The London to Brighton line was opened on Tuesday 21st September 1841 and a public holiday was declared in the town. A Union Jack flew from St Nicholas’ tower, church bells rang and the streets were festooned with flags and bunting. Outside the station, bands played and vast crowds gathered, while ‘500 of the nobility and gentry’ were invited inside to see the first up train leaving at 6.45 a.m. and the first down from London Bridge arriving in Brighton at 12.15 p.m. An official announcement of the full opening of the Brighton railway stated that Mixed trains (1st and 2nd class carriages) would arrive from London in two and a half hours, First class trains in two hours and the Express in one and three quarter hours. Fares to and from Brighton – First class 14s. 6d; Second class 9s. 6d.

Employment opportunities were created by the opening of this line for hundreds of men (there were a few cleaning jobs for women). Many were Brighton or Sussex-born, but others, particularly those filling the more skilled jobs, migrated here from as far away as the industrial north. This change in the demographic and social character of the town was made even more distinct in 1854, when the London Brighton & South Coast Company established a large locomotive works near the station creating, what some regard as, Brighton’s first and only industry. (It was closed in 1958 and demolished in 1969.).

By the 1850s the railway was playing a major part in the economy of Brighton. Streets were built east of the station to accommodate the railway families, forming a new working-class district; and elsewhere detached and semi-detached villas were built for the new breed of commuters. Shopkeepers were benefitting from more customers and cheaper goods brought down from London by train and landlords were clapping their hands in glee!

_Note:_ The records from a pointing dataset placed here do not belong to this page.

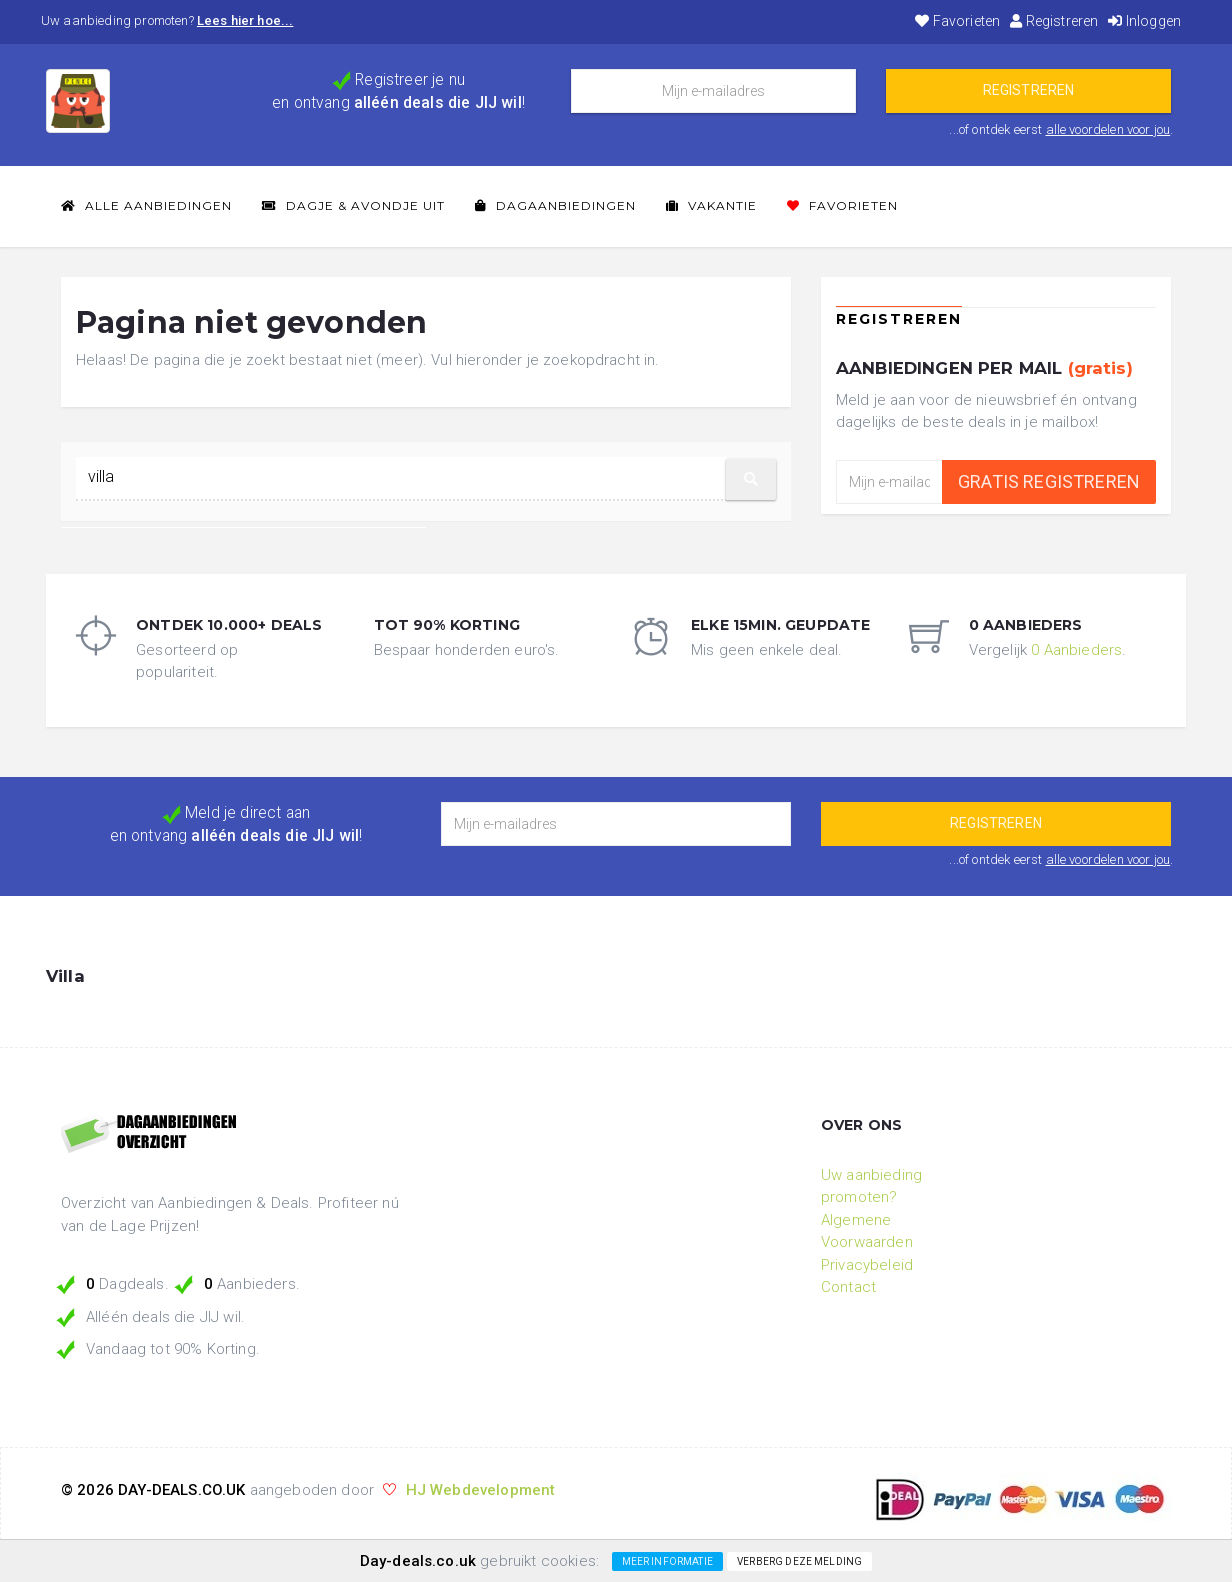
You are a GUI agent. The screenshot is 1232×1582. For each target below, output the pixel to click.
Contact (848, 1287)
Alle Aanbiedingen (146, 205)
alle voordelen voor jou (1108, 129)
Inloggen (1144, 21)
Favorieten (957, 21)
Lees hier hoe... (245, 20)
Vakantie (711, 205)
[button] (751, 479)
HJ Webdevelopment (481, 1490)
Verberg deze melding (799, 1561)
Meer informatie (667, 1561)
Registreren (1054, 21)
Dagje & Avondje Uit (353, 205)
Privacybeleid (867, 1265)
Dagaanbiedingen (555, 205)
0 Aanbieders (1076, 650)
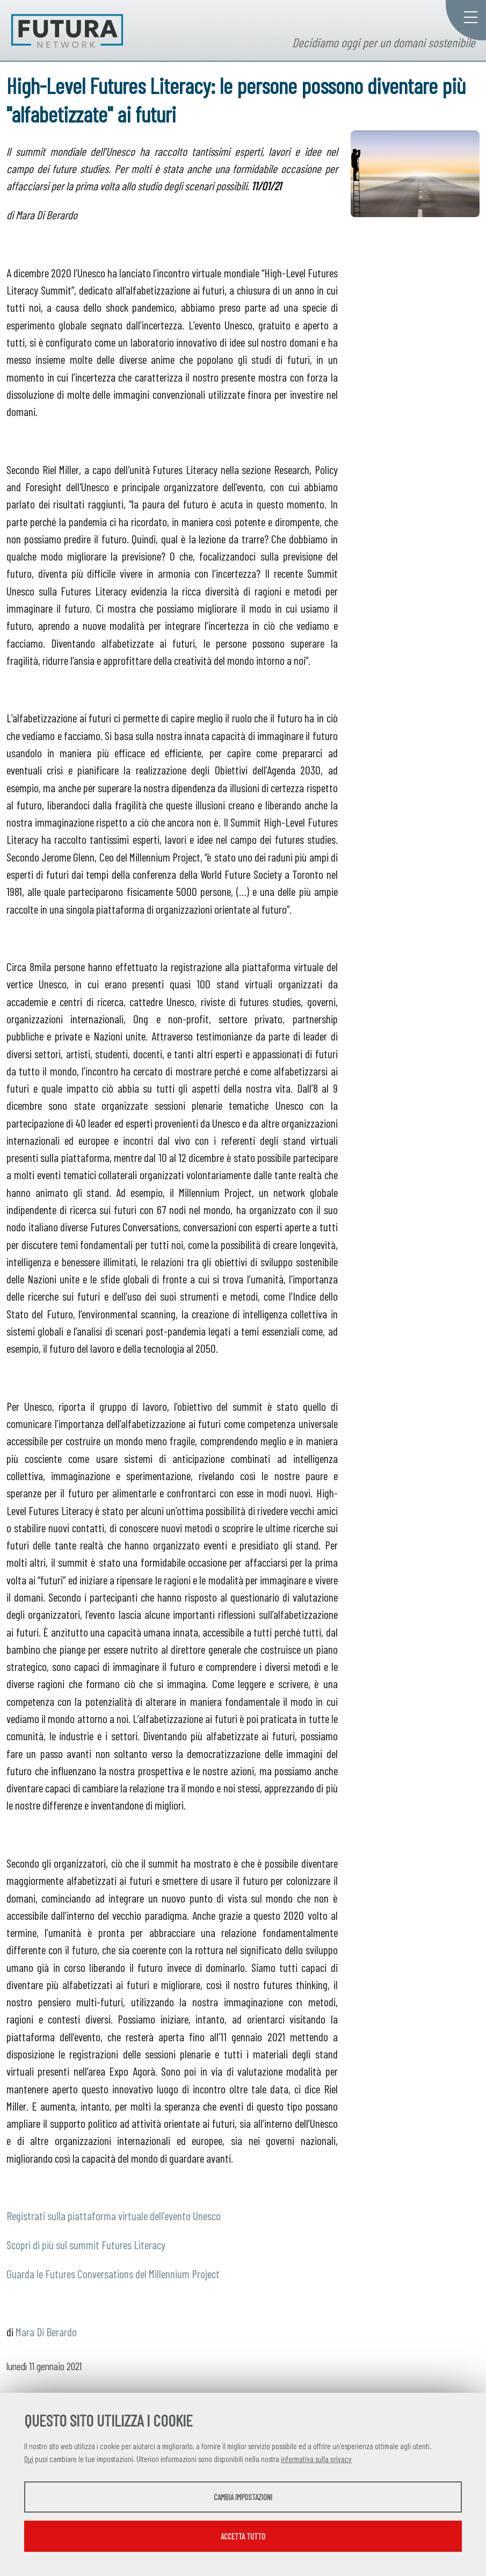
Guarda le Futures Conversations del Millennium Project (113, 2273)
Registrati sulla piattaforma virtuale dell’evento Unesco (113, 2215)
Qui (28, 2459)
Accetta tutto (243, 2536)
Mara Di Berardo (46, 2331)
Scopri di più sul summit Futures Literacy (85, 2244)
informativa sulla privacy (316, 2459)
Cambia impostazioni (243, 2497)
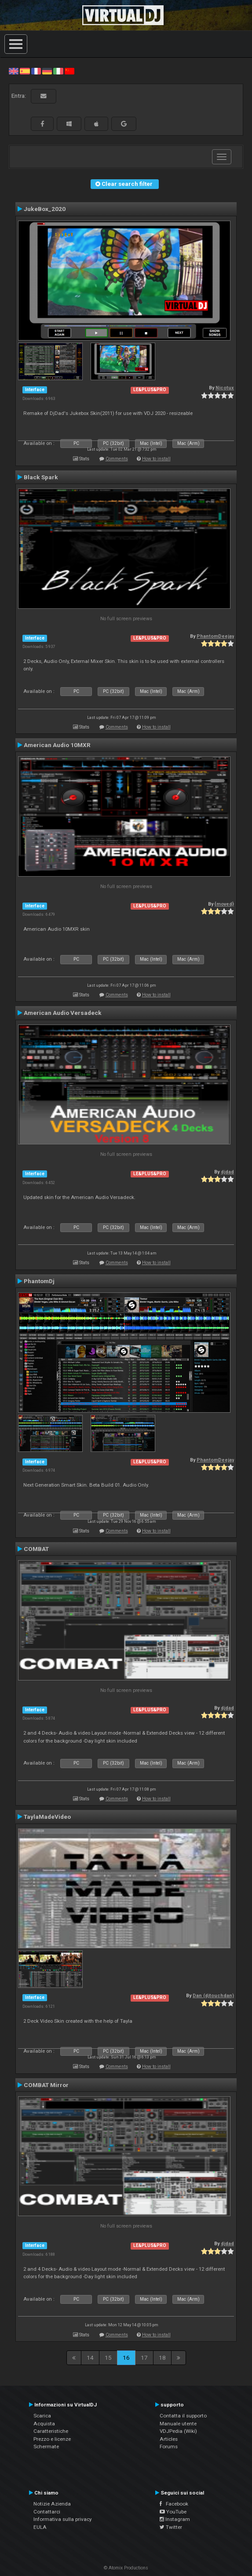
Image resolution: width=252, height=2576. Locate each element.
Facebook (174, 2504)
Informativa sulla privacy (62, 2519)
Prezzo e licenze (52, 2439)
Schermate (46, 2446)
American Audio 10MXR (57, 744)
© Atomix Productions (126, 2568)
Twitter (171, 2527)
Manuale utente (178, 2424)
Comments (117, 459)
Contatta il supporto (183, 2416)
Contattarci (46, 2512)
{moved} (224, 904)
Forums (169, 2446)
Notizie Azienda (52, 2504)
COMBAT (36, 1548)
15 (108, 2357)
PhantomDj (39, 1280)
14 (90, 2357)
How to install (156, 459)
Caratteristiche (50, 2431)
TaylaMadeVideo (47, 1816)
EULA (40, 2527)
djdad (227, 1172)
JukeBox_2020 (45, 208)
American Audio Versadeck (63, 1012)
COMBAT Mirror (46, 2084)
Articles (169, 2439)
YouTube (173, 2512)
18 (162, 2357)
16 (126, 2357)
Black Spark (41, 477)
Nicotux (224, 388)
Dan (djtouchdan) (213, 1996)
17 (144, 2357)
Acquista (44, 2424)
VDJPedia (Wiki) (178, 2431)
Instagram (175, 2519)
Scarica (42, 2416)
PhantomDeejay (215, 636)
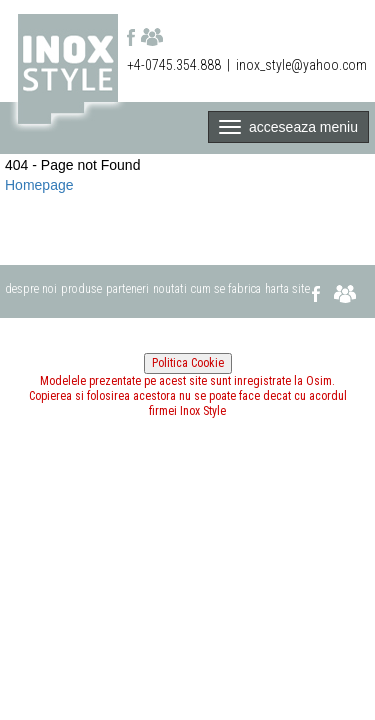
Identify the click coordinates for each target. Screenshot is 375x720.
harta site (287, 289)
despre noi (31, 289)
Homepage (39, 185)
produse (81, 289)
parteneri (127, 289)
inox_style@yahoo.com (301, 65)
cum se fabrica (226, 289)
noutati (170, 289)
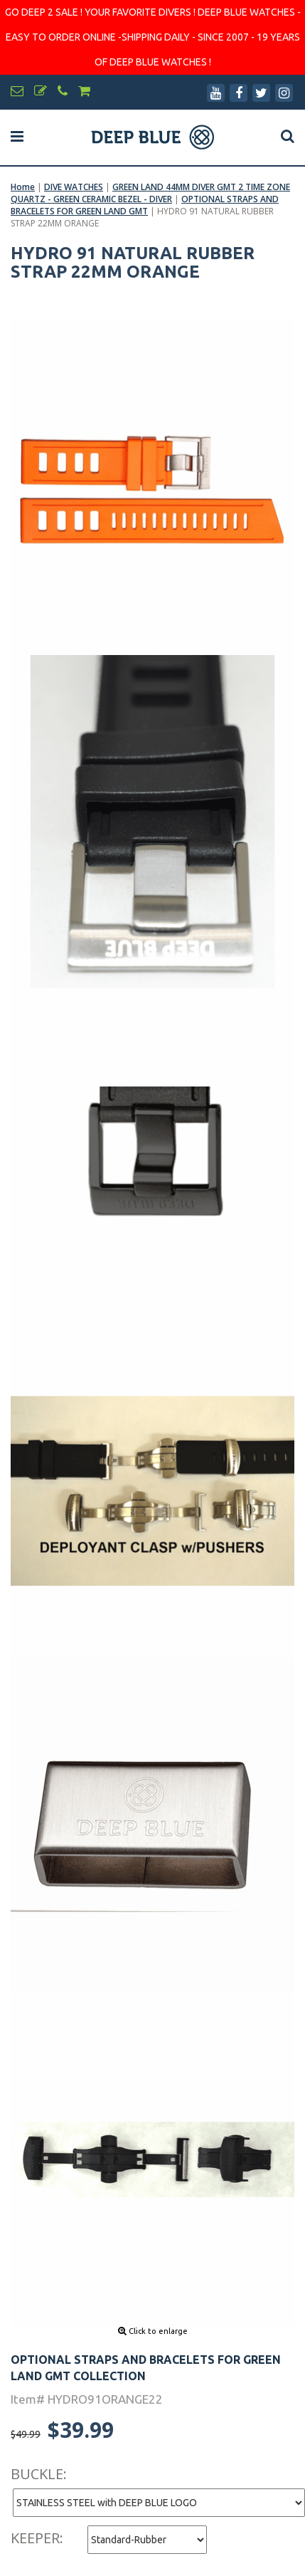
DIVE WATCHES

Customer numbers spiralled again when the first day trippers arrived. Easter 1844, the new Third class excursion ticket allowed the first invasion of Londoners and we have never looked back. Thousands of visitors - the masses known in the early days as the ‘roaring crowd’ - still spill across Brighton station concourse every week. One difference is that in the 1800s excursion trains only ran at the weekend, allowing Brighton to retain its genteel character and appearance from Monday to Friday.